The defendants petitioned to vacate the default judgment on March 15, 1974. Plaintiff answered on March 18, 1974, and charged that the petition failed to comply with the requirements of section 72 of the Civil Practice Act (Ill. Rev. Stat. 1973, ch. 110, par. 72). The plaintiff also contended that service of the petition had been improper and not in compliance with Supreme Court Rules 105 and 106 (Ill. Rev. Stat. 1973, ch. 110A, pars. 105, 106). On April 4, 1974, an order was entered vacating the default judgment and the case was returned to the jury calendar. On April 22, 1975, judgment was entered on the jury verdict returned in favor of the defendants. Plaintiff's post-trial motion was denied on May 20, 1975. On May 27, 1975, plaintiff filed his notice of appeal.

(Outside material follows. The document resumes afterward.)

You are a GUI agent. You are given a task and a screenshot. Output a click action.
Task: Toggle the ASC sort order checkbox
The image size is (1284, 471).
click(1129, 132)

The issues presented for review are (1) whether the appellate court has jurisdiction to review the propriety of the order from which plaintiff appeals, and (2) whether the trial court abused its discretion in vacating the default judgment entered against the defendants.

The plaintiff argues on appeal that the trial court erred in vacating the default judgment because defendants' petition under section 72 (Ill. Rev. Stat. 1973, ch. 110, par. 72), was not in compliance with the requirements of that section. Plaintiff also contends that although the April 4, 1974, order may have been appealable (Ill. Rev. Stat. 1973, ch. 110, par. 72(6)), it was not necessarily final and appealable.

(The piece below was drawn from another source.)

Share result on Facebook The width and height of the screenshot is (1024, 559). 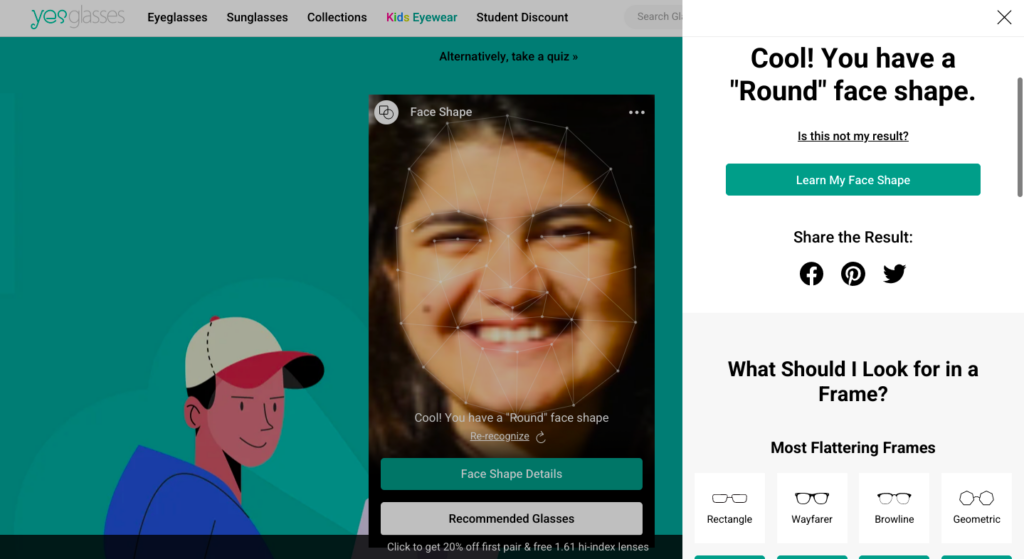click(x=811, y=274)
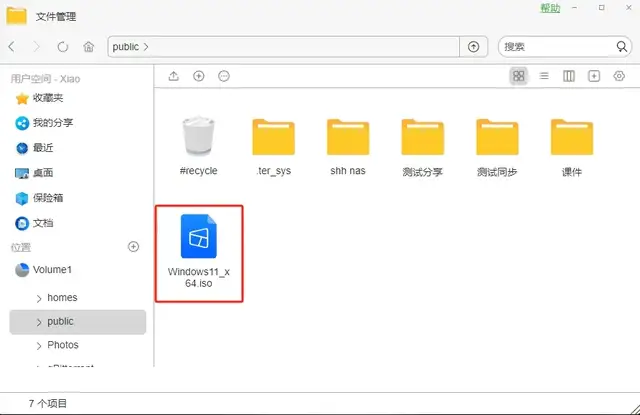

The defendants argue that the appellate court is without jurisdiction to hear plaintiff's appeal from the April 4, 1974, order because plaintiff failed to prosecute his appeal within the time required by statute. They contend that the order was final and appealable (Ill. Rev. Stat. 1973, ch. 110A, par. 304(b)(3)), and that plaintiff should have filed his notice of appeal within 30 days from the date of entry of the order appealed from (Ill. Rev. Stat. 1973, ch. 110A, pars. 303(a), 307(a)). Defendants also contend that to grant an order vacating a default judgment is within the discretion of the court entering that order and where, as here, there is no showing that the trial court abused its discretion, the propriety of such an order must be sustained by a reviewing court.

We find that this court is without jurisdiction to consider the propriety of the order appealed from and dismiss the appeal. Therefore, we will not discuss the second issue raised by the plaintiff.

• 1, 2 Defendants' petition to set aside the default judgment is properly construed as having been filed under section 72 (Ill. Rev. Stat. 1973, ch. 110, par. 72), since their petition was filed more than 30 days after the entry of judgment. (Goldstick v. Saporito (1974), 22 Ill. App.3d 621, 623, 317 N.E.2d 774, 776; Trisko v. Vignola Furniture Co. (1973), 12 Ill. App.3d 1030, 1033, 299 N.E.2d 421, 424.) The law is well established that an order denying or granting any relief prayed for in a section 72 petition is necessarily final and appealable. (Goldstick, at 623; Trisko, at 1033.) The time for appeal commences to run following the disposition of any motion to vacate the order granting or denying relief. (Trisko, at 1033.) Plaintiff's contention that the order was not final and appealable is without merit.

• 3 Plaintiff's notice of appeal, filed on May 27, 1975, did not vest jurisdiction in this court to consider the propriety of the order appealed from. The notice of appeal was filed more than 1 year after the order was entered. Plaintiff should have filed his notice of appeal within 30 days following entry of the order (Ill. Rev. Stat. 1973, ch. 110A, par. 303(a)). Where a timely appeal is not taken from a final order, a reviewing court is without jurisdiction to consider the propriety of that order, or any subsequent order sustaining that order. Goldstick, at 623-24; Johnson v. Coleman, 47 Ill. App.3d 671, 365 N.E.2d 102.

For the foregoing reasons, defendants' motion to dismiss the instant appeal is allowed.

Appeal dismissed.

DIERINGER, P.J., and LINN, J., concur.